--- START ---

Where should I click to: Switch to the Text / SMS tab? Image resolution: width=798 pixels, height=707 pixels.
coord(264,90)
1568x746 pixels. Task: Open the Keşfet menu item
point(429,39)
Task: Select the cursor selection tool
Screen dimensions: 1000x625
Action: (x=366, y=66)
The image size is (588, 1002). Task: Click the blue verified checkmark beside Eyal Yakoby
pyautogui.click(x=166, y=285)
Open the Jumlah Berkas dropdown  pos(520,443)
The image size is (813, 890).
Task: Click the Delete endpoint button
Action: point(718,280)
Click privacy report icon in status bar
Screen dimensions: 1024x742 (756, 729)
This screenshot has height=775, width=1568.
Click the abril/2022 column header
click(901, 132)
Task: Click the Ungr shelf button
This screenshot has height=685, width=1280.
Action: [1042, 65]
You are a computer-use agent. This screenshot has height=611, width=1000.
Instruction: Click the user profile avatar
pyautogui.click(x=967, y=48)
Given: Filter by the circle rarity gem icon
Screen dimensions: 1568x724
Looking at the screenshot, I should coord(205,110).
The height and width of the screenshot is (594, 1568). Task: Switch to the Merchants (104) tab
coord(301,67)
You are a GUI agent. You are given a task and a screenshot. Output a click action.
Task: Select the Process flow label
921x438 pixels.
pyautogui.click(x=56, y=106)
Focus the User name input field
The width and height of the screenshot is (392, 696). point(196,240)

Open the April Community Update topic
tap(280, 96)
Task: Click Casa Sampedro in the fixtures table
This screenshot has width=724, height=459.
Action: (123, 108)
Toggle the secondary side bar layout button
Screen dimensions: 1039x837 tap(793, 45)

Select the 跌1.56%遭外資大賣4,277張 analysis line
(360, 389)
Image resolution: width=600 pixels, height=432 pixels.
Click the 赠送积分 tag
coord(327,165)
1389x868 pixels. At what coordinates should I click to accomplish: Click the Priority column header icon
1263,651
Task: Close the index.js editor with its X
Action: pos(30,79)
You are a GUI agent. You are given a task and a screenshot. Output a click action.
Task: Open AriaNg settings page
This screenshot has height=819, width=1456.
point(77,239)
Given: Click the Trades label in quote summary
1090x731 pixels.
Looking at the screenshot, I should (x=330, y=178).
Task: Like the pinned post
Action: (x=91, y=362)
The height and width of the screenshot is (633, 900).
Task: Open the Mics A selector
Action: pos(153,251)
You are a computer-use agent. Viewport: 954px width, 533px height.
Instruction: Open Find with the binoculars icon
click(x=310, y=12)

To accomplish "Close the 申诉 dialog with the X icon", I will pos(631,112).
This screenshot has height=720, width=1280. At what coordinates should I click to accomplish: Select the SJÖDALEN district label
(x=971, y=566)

--- END ---

Assignment –
Lines containing the word "agent" are to be located in the entries and copied.

Answer to this exercise –
You are a computer-use agent. This screenshot has height=611, width=1000.
You are a GUI agent. You are given a task and a screenshot. Output a click action.
You are a GUI agent. You are given a task and a screenshot. Output a click action.
You are a computer-use agent. Viewport: 954px width, 533px height.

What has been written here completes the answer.